NO WRITER ATTRIBUTED

Simultaneous announcement of a one-year extension of the present temporary plan for student employment and of a further reduction in the cost of board is most pleasing to those who have labored so long to combat the current belief that Harvard is a rich man's college.

While the University maintains silence as to the origin of the necessary $40,000, it is more than likely that the money will again come from the dining halls, for the cut in next year's board would indicate that the dining hall officials expect to make another considerable profit this year, if food prices do not jump up.

Under the present economic conditions the University has good reasons for continuing the temporary student employment for men living in the Houses, even if it has to use its own unrestricted funds. It is probable that without such a continuation there might occur a considerable decrease in tuition fees due to men dropping out for financial reasons. It must be remembered that while the University may be paying out $300 to an employed student, it is at the same time taking in at least $600 from the majority of these men for tuition, board, or lodging. Moreover, any appreciable dropping out of students, which the employment plan effectively prevents, might have most unfortunate results on the general morale of the College.

It is fitting now to consider whether this employment plan is not sufficiently valuable to both the University and the students involved in order to warrant its continuation in more prosperous years and perhaps its installation as a permanent feature.

A survey of the temporary plan shows that it has been an unquestioned success; it has been excellently handled by the Student Employment office. The greatest care has been taken to see that the jobs are not sinecures, and the result has been that the University has received good and honest work for its pay. Letters from all the sources of employment, libraries, laboratories, museums, and other offices, have testified to a universal and astounding satisfaction with the men employed. Only two of the 133 students have been discharged for inadequate performance of their duties.

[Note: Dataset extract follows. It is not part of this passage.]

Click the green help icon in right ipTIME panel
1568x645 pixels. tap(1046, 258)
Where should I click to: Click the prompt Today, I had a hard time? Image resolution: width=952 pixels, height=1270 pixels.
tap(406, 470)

Some of the employers, or rather recipients, have expressed a desire to incorporate their new men permanently on their staffs, and, in many cases, the availability of these men has enabled the carrying on or completion of cataloguing, research, and experimental work which had been dropped.

In short, the men themselves are in real demand, they give a material contribution to the University, and in most cases they derive considerable benefit or valuable business experience from their work, which is of a kind certainly more compatible with an educational career than waiting on tables. Next year's trial should be watched most carefully with a view toward the value of making this student employment by the University into a permanent system.